|Perl: the Markov chain saw|
So, a while back, I wanted to pull stats from my cable modem, so I wrote Device::CableModem::Zoom5341. I want it to keep working in the future, so I wrote tests for it too. And even better, CPAN has that whole infrastructure to run the tests across all sorts of platforms and tell me what goes on. So far, so good.
What's not so good, though is when tests fail. Well, when they fail because I broke something, that's good because I find out about it, but when they fail because of external factors, it's just noise to me, and unhelpful to other people looking at it.
That's happening in this case. On the plus side, I know why. Even better, I know how to fix it so it never happens again. But, I'd kinda rather not, so I'm hoping somebody has an idea for a third option.
The quick overview is that the module works by grabbing a HTML page via HTTP from the modem and scraping it. The test causing the problem is faking a HTTP fetch to test that part of the process.
Naturally, there's a test that actually runs the whole stack, all the way down to an actual cablemodem. But I know people might want to run the test suite without having a device on their network, or wanting to hit it if it is there, so that's not enabled by default. It only runs if you set an env variable (this is encapsulated in t/02-realfetch.t in the dist).
However, I have another test that uses HTTP::Daemon (from LWP) to serve a (not actually HTML) file locally to test the fetching routine. See t/02-fetch.t (on CPAN). And in rare cases, this is failing for some CPAN testers. My guess is that it's because they're running in an environment that can't actually talk to itself via 127.0.0.1. Which is unusual perhaps, but still a perfectly valid system setup.
There were several failures with the 1.00 release. A main purpose of the 1.01 was to add some extra instrumentation in the test to see where it fell down. There was only one failure with 1.01. From the "Timed out" message from the child side and the lack of returns of real data, it sounds like it just can't talk to itself.
OTOH, it sounds like the ealier test (when it's supposed to get a 404) did succeed, which means it could talk to itself for a moment. And it should have failed earlier and skipped the tests if it couldn't bind() to 127.0.0.1 initially. So I'm not actually certain what's happening here. It's possible the alarm() killed it before it got a chance to make/answer the second request, but it would have to be a very loaded system for it to take 3 seconds to make two requests. Or maybe it just sent the signal way early. There's probably a reasonable chance I just did something stupid, so if anybody can point it out to me, I'd be grateful.
Now, I could avoid all the noise easily enough just by adding a conditional like on the realfetch test, so this test isn't run by default.
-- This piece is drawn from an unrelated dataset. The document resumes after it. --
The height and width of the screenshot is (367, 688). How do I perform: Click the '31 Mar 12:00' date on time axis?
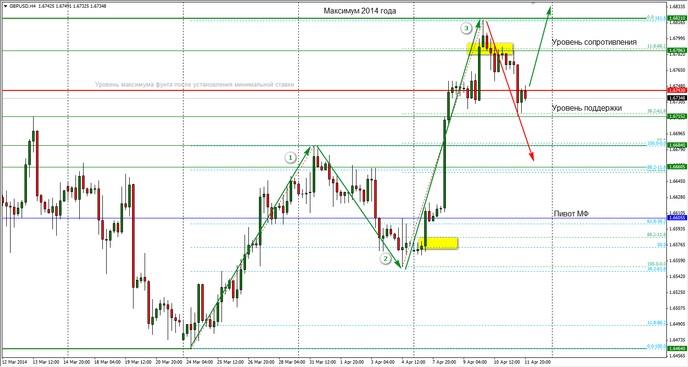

I'd rather not do that though; any test not run by default won't be run very often, even by me as the developer. And this is the only test that the requests are actually running right all the way down to the network, and storing the results correctly. And going the other way (env var to disable this test) is pointless, since nobody is going to set that either...
So, the failure above may or may not actually be a case of "can't see myself at 127.0.0.1" If it's not, I could use some help with exactly what it is. But either way, the "can't see" case is sure to exist, and if it's due to firewalling or similar network configuration rather than something like "address not assigned", it may not be caught by failing HTTP::Daemon->new.
However it breaks down, I'm seeking advice on how I can robustly keep running this sort of test if at all possible, but cleanly skip things if something in the system environment makes it impossible. I know that it's impossible to really ensure it both ways, but surely it can be done better than what I have now.